My size eights have repeatedly, unintentionally stepped on sleeping paws and tails and been met with loud yelps followed by furious apologies. That yelp is neither planned nor rehearsed; it is an automatic response to pain.
Chances are, you’ve yelped in pain. I vividly recall actually saying ‘Ouch!’ once, but chances are I’ll find more colourful expressions for my pain. I have a veritable arsenal of them waiting, tucked away in my brain for the next time I drop a hammer on my foot or manage to headbutt a shelf. We use swear words as a kind of yelp, and yes, they actually help us cope with pain.
Chances are, unless you grew up in complete isolation, you know how to use colourful expressions and words. Your wonderfully constructed frontal cortex gives you control over when and where you swear, but it is thought that when in pain or suddenly shocked, the instantaneous expression may burst forth as a kind of cathartic swearing, rather than manifesting as an abusive or disruptive act.
There are more than a few psychology experiments I’d like to have been personally involved in, and Richard Stephens in Keele University’s tests of swearing and pain tolerance is one such project.
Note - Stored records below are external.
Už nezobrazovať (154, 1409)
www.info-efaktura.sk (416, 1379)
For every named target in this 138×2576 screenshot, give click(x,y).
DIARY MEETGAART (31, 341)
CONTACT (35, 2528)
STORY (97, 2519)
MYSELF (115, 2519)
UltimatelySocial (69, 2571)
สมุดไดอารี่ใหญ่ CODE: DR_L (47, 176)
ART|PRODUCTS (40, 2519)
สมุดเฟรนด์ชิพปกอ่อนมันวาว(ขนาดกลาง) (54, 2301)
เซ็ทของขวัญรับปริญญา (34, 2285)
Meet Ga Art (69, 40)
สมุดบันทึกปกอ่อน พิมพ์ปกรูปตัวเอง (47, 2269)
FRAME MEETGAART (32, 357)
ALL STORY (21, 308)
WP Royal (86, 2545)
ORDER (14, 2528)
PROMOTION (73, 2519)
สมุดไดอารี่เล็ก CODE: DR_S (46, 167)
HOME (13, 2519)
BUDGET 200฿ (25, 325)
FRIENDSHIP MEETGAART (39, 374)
His team set about testing the theory that pain is modulated by swearing by getting students to indulge in a little four-lettered discomfort. The test involved having the subjects keep their hands in a vat of icy water. Measures were taken for time, levels of pain perceived, and catastrophizing. The groups were split: one group was encouraged to swear as much as they liked, while the others were given no such instruction.
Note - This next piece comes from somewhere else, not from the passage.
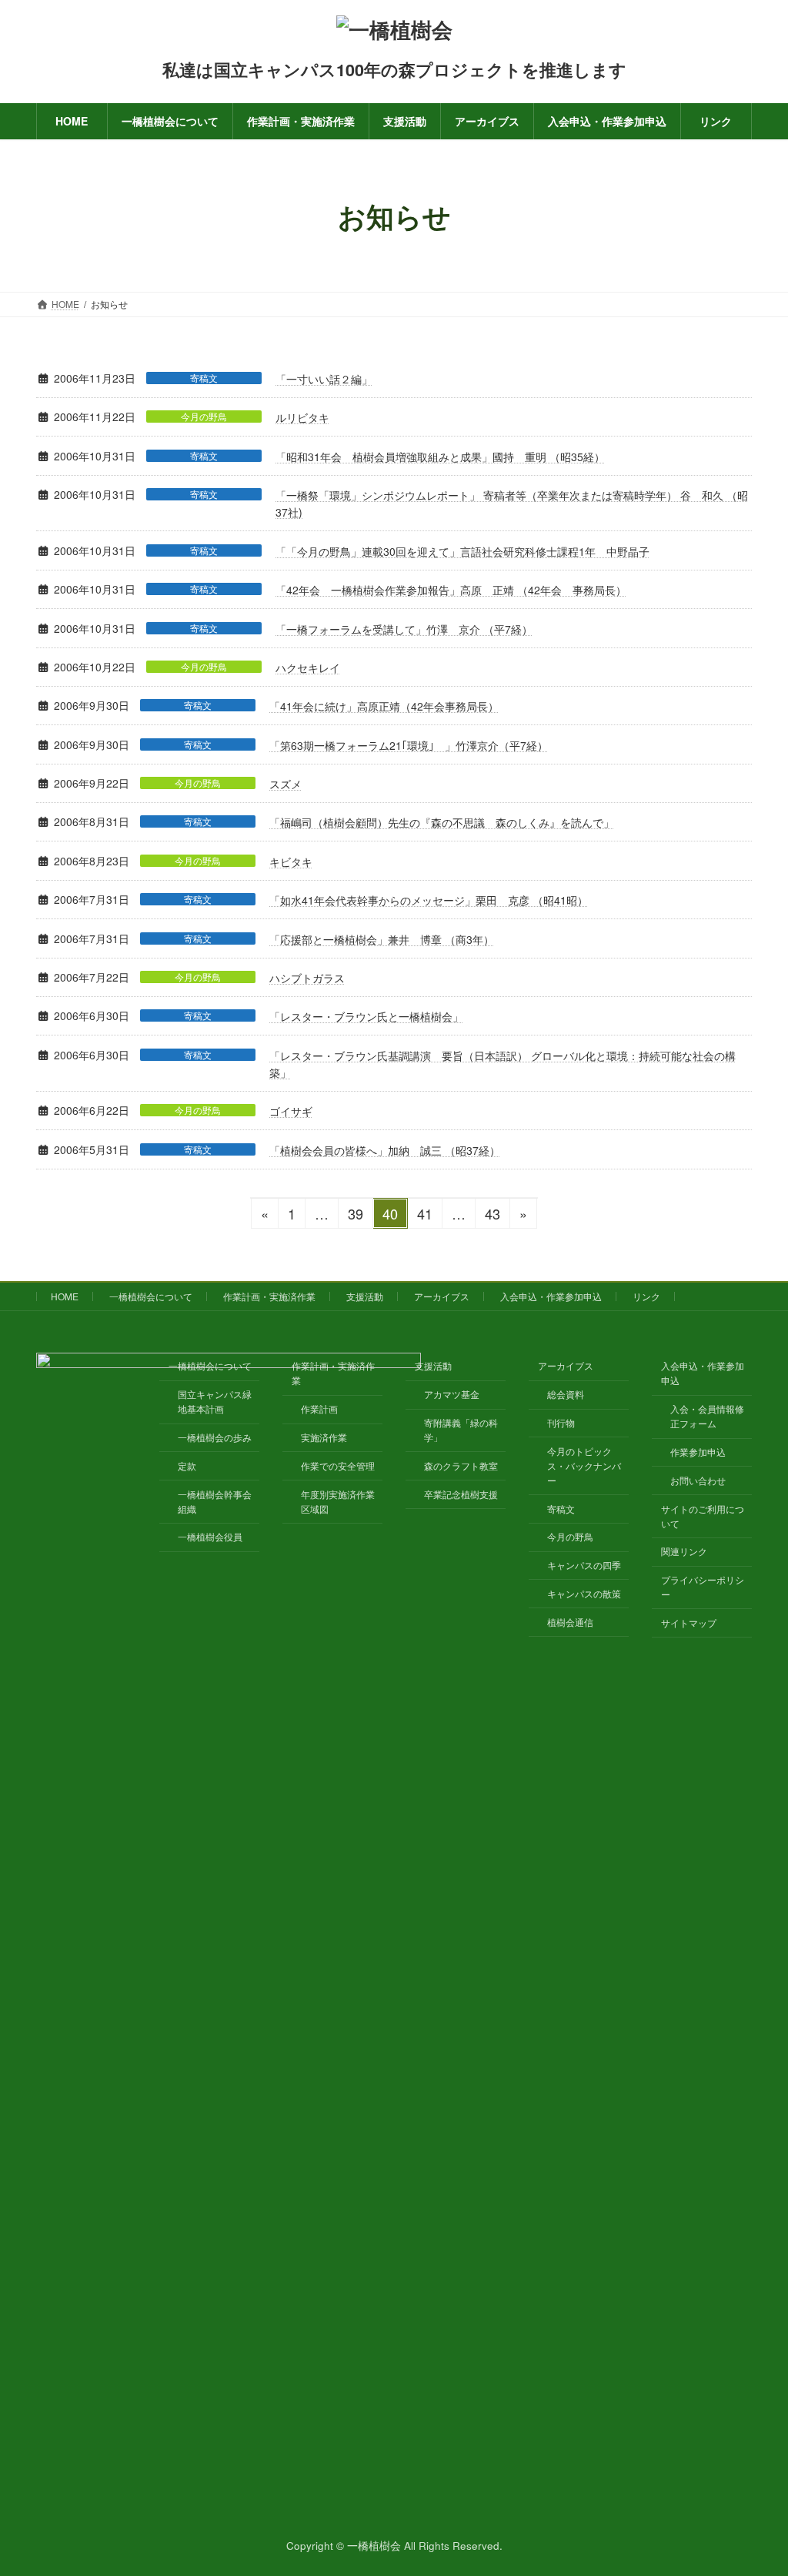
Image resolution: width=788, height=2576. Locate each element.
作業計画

Results suggest that pain can be lessened and tolerance increased by swearing. The group that swore lasted longer, and reported less discomfort than their quiet counterparts. It was also concluded, however, that swearing increased heart rate, so a word of caution in your application of ‘fucks’ to everything! Interestingly enough, swearing women were able to tolerate longer submersion and reported lower pain levels compared with male participants, but anyone who’s been in a maternity ward can tell you that.
So the moral of this week’s Life Hack is to unleash the ‘fucks’. But be cautious; you wouldn’t want to lessen their impact by using them for just any old occasion.